А тем времением в лагере, откуда они унесли ноги, утром на построении их побег был обнаружен. Немедленно усиленный наряд конвоя с собаками был направлен на единственной лагерной машине вслед ушедшим грузовикам. Догнать их не смогли: дорогу развезло так, что на одном из подъемов машину с конвоем стащило с дороги. Продолжавшийся дождь сделал все попытки поиска безрезультатными, но лейтенант упорно вел поисковую группу вдоль дороги, в надежде обнаружить следы.
В лагере Ляпа и Гвоздь, воспользовавшись ситуацией, устроили нападение на бараки предателей родины. В кровопролитной поножовщине погиб Гриф, так и не сумевший в своих прошениях о помиловании доказать советскому правосудию то, что он своими действиями в немецком плену принес немалую пользу родине, не допустив заброску в тыл советских войск более десятка диверсантов, которых уничтожил, как не «прошедших» проверку на преданность. Он не ждал удара от своих и не заметил, как в его спину вошел нож одного из власовцев. Его вычислили давно, по сути он сам себя сдал, его прошения прочли не только судьи, и сделали выводы.
В ходе драки в проходе барака, выскользнув тенью из-за топчана, грузин Сандро вогнал заточку в горло вору Губе и успел прошептать ему на ухо: «Это тебе за Шахтера, гад». Прошептал и получил нож в поясницу. Три месяца провалялся потом в больничке, но выжил, и, отсидев срок, остался в Сибири, где-то на Ангаре.

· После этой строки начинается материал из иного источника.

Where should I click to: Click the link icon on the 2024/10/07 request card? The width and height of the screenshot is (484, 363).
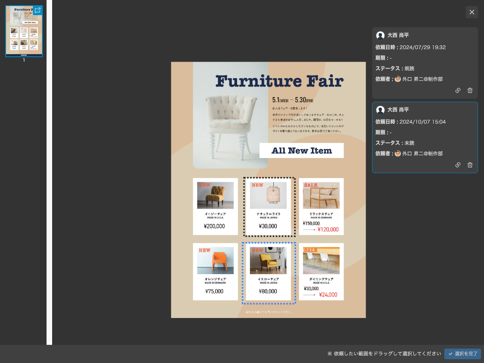pyautogui.click(x=458, y=165)
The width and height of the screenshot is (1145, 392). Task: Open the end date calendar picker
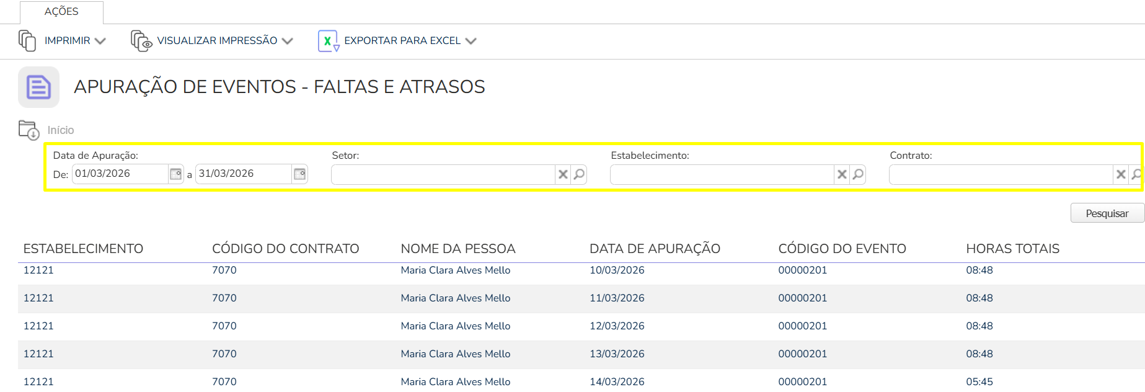(x=300, y=174)
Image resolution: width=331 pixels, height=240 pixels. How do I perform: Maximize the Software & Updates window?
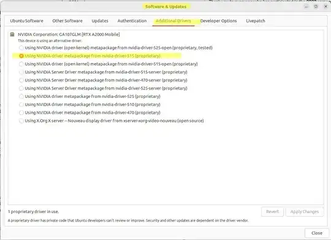click(x=316, y=6)
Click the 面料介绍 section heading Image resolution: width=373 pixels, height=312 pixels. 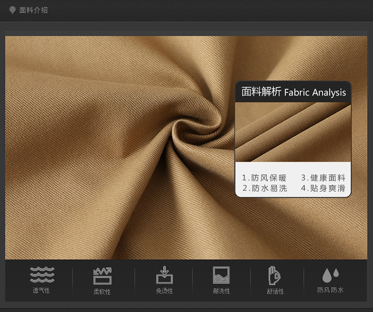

До обеда в лагере царил полный беспредел, но потом начальник лагеря отдал приказ применить оружие, и зэки, после первых же выстрелов прекратив драки, разошлись по баракам. Трупы погибших, а их было более тридцати, были захоронены, а в управление ушла телефонограмма о столкновении группировок зэков и совершенном побеге. Через неделю начальник лагеря уехал в управление и не вернулся, получив новое назначение, а зам по оперативной работе обмыл звездочку на майорском погоне и принял лагерь в качестве начальника. Ляпа через несколько дней тяжело заболел, съел что-то не то, как сказал лагерный фельдшер, закрыв его погасшие глаза. Гвоздь и его люди заняли все теплые места. Лагерь стал «красным»…

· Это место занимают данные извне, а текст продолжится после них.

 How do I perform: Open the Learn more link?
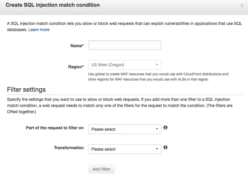tap(39, 30)
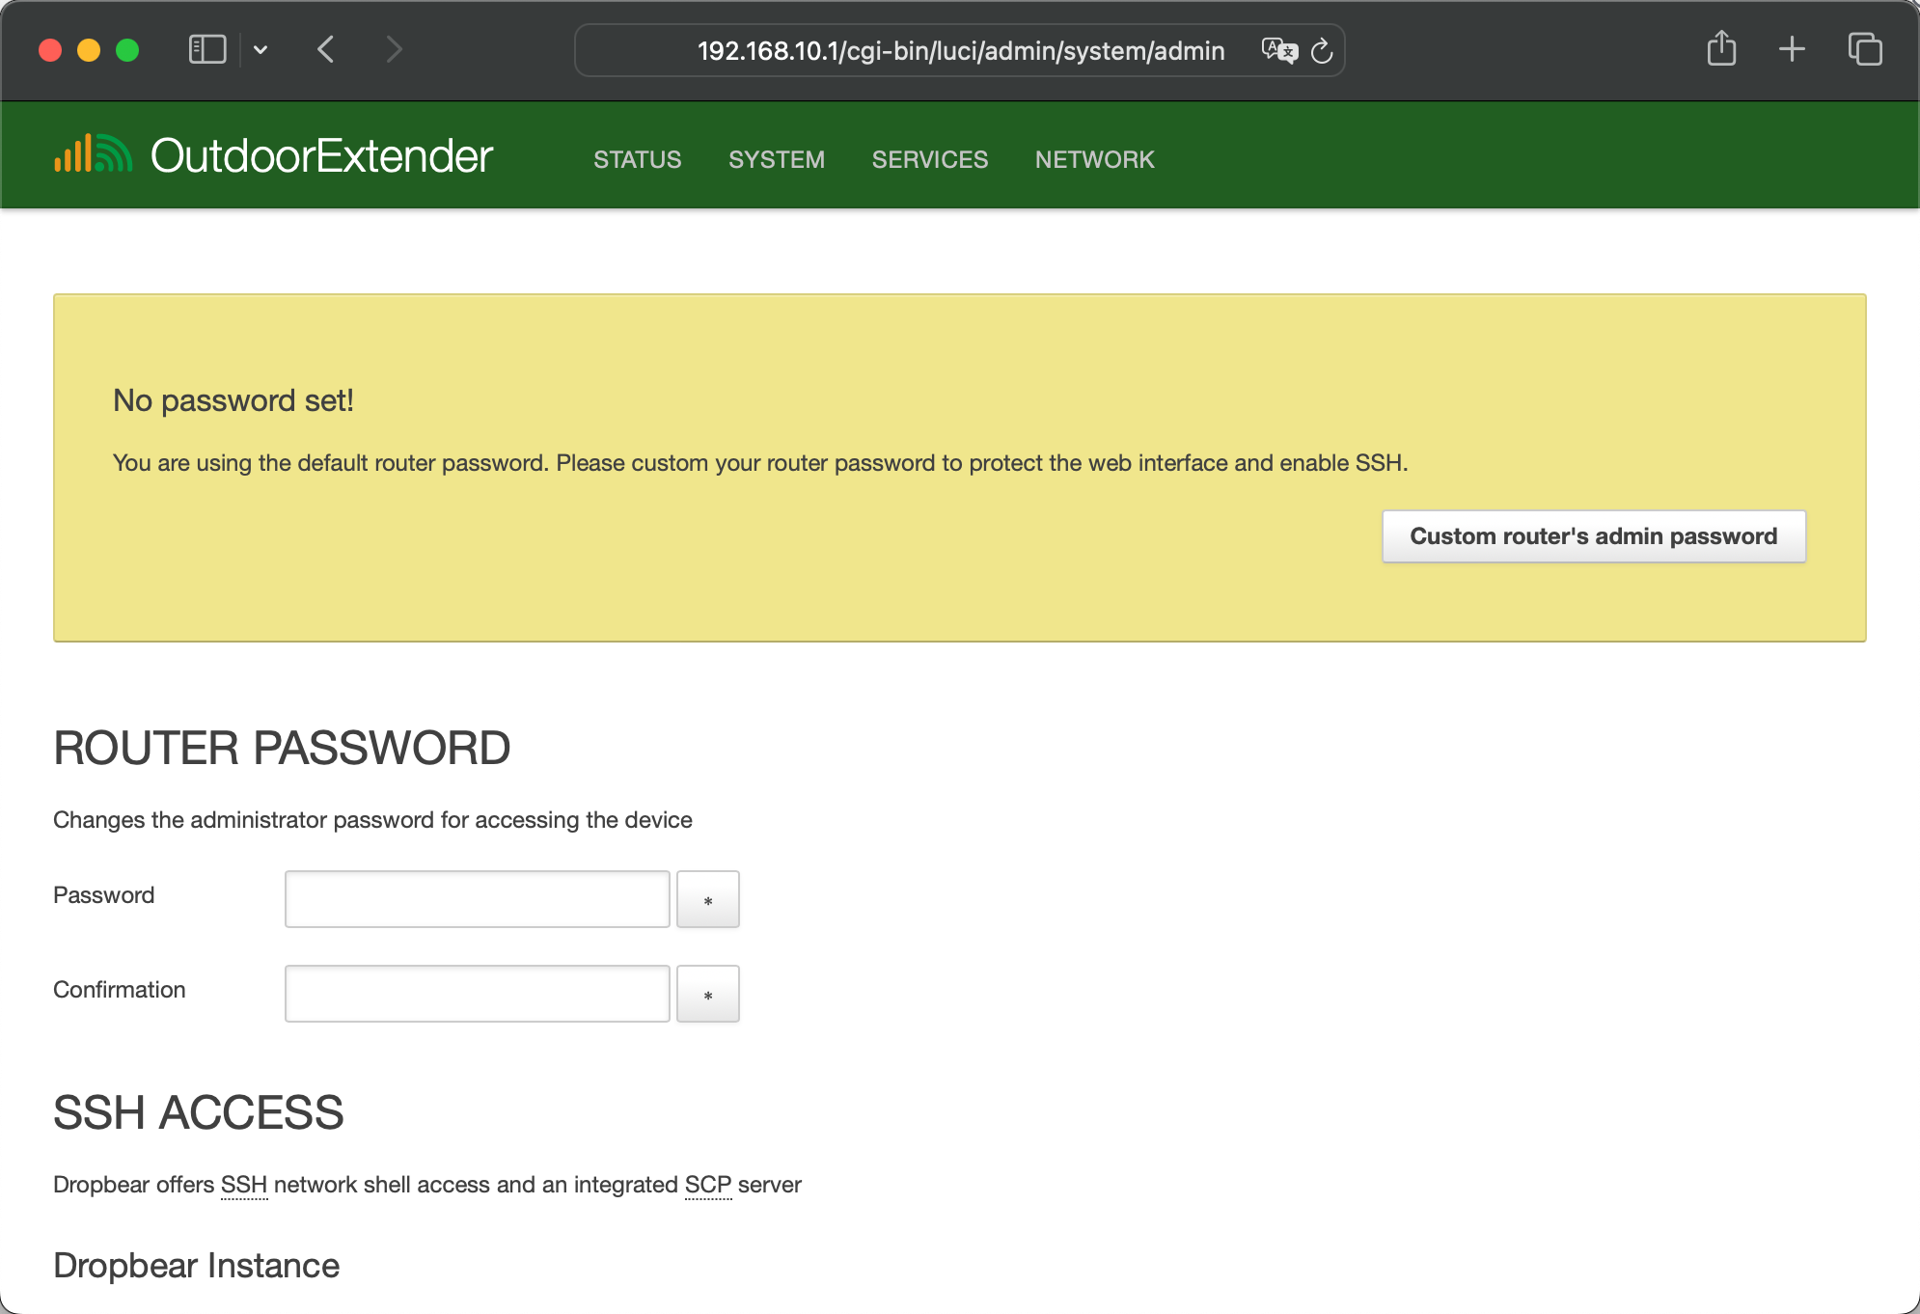Click Custom router's admin password button

[1593, 536]
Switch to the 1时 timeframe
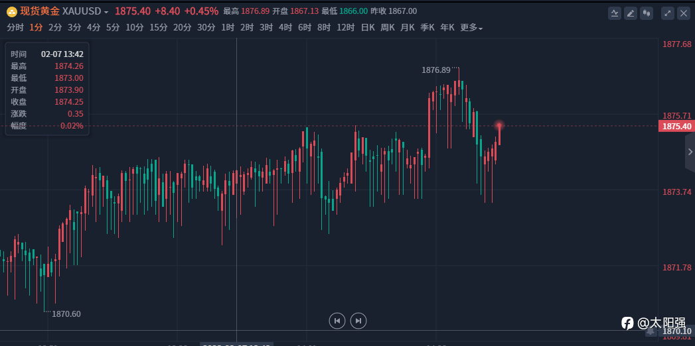 click(x=228, y=28)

Они сидели в зимовье у старой, прогоревшей и ржавой буржуйки, огонь горел, вырываясь через дыры в боках, понемногу заполняя дымом само помещение. Но было тепло и сухо, это было главным, и потому уходить не хотелось.
– Там гнезда на березах, надо бы проверить, может, яйца есть, – сказал Шрам.
Туз встал и, тронув за плечо Клеща, вышел из зимовья.
– Ох, ни хрена себе, высоковаты гнезда-то, – задрав голову, рассматривая кроны деревьев, только что пустивших первые маленькие и еще липкие листики, проговорил Клещ.